What is required> Reproduce the data from its first line through the line containing "Action: 1154,760", substituting "lasso selection tool" for "multi-point selection tool" and changing nothing else.

↓↓↓

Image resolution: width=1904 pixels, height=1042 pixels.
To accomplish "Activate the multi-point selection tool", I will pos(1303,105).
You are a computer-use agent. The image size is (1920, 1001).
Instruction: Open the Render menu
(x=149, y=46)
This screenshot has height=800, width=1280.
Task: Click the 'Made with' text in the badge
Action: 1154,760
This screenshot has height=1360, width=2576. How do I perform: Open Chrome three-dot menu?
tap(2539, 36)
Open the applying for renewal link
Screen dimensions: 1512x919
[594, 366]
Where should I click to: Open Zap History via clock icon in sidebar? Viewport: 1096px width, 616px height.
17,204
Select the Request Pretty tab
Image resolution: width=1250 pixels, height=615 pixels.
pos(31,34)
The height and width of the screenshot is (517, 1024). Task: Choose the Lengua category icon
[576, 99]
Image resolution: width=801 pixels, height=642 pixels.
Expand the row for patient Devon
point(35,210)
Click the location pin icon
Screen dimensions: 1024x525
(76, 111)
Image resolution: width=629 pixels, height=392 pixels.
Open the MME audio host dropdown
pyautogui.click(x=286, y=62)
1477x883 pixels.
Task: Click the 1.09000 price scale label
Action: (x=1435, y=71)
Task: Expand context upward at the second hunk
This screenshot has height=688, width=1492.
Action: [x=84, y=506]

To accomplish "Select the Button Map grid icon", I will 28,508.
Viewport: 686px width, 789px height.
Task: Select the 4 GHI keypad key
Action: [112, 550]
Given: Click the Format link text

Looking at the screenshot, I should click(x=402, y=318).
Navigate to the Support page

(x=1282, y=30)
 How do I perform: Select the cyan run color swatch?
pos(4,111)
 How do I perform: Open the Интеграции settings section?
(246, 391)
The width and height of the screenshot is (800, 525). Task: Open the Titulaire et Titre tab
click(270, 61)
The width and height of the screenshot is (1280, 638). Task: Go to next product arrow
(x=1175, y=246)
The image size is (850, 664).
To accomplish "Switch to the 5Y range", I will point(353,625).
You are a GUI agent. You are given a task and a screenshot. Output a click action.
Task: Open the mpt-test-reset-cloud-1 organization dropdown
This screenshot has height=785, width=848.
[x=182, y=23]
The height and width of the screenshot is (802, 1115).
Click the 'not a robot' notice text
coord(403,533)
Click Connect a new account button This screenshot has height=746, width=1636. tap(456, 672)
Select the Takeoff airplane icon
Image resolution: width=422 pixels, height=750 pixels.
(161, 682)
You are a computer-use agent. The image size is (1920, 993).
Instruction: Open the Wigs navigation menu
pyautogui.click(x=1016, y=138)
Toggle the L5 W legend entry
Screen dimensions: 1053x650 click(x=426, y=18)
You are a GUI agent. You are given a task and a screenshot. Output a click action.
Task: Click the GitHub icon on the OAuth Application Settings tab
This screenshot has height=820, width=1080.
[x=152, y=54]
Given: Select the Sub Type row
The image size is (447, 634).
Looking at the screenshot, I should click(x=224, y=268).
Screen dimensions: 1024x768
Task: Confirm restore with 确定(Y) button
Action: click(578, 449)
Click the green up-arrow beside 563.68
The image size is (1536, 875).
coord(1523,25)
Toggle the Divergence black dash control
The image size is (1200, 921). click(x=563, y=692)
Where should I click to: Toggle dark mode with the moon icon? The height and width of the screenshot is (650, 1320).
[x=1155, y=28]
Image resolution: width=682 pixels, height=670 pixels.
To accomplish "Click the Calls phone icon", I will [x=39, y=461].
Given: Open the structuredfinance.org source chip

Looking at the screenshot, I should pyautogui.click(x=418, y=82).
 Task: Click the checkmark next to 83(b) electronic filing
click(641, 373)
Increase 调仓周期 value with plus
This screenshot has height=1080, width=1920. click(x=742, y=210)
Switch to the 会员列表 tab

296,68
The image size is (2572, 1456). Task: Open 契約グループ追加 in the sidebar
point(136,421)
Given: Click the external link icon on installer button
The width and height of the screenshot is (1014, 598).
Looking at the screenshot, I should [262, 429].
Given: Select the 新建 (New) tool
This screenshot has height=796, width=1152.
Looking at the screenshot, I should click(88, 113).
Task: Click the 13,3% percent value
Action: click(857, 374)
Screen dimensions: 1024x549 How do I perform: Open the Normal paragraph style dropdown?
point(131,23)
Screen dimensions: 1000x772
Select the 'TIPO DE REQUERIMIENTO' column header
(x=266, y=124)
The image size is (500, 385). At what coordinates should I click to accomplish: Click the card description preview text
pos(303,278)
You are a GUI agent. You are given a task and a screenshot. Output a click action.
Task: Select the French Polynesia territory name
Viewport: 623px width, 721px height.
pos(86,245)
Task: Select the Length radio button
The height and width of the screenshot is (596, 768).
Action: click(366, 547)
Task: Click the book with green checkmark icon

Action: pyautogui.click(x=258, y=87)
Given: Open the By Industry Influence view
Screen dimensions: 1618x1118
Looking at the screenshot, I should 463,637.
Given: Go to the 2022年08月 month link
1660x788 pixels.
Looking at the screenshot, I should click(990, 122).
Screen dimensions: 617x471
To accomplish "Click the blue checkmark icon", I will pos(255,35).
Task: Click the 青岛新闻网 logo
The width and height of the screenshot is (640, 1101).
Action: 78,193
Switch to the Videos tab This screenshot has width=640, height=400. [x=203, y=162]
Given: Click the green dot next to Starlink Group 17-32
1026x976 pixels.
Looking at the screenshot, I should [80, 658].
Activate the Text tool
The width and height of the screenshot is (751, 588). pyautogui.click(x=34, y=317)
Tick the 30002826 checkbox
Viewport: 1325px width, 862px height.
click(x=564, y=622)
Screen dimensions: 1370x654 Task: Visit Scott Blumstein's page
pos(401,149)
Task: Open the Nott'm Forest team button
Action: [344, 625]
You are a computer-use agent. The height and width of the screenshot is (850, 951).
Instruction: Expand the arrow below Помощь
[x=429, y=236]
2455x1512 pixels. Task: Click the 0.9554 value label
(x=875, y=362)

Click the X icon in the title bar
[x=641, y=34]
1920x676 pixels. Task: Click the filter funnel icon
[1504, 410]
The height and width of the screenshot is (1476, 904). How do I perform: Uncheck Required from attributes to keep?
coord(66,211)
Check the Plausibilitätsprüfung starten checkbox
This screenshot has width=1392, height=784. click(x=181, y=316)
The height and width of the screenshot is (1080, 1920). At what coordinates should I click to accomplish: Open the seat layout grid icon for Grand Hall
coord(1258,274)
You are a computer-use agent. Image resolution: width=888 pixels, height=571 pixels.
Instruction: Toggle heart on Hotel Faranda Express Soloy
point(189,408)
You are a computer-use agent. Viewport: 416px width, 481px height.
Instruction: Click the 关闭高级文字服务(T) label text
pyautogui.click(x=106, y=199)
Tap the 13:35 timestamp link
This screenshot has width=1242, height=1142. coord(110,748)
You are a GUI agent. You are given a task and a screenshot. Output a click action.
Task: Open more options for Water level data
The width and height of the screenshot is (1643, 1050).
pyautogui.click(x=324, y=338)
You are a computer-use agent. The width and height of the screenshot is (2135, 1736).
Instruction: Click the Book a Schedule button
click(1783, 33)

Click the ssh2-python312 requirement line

↑↑↑

Task output>
Image resolution: width=1904 pixels, height=1042 pixels.
To accomplish "Activate the lasso selection tool", I will pos(1303,105).
You are a computer-use agent. The image size is (1920, 1001).
Instruction: Open the Render menu
(x=149, y=46)
This screenshot has height=800, width=1280.
Task: Click the 'Made with' text in the badge
Action: 1154,760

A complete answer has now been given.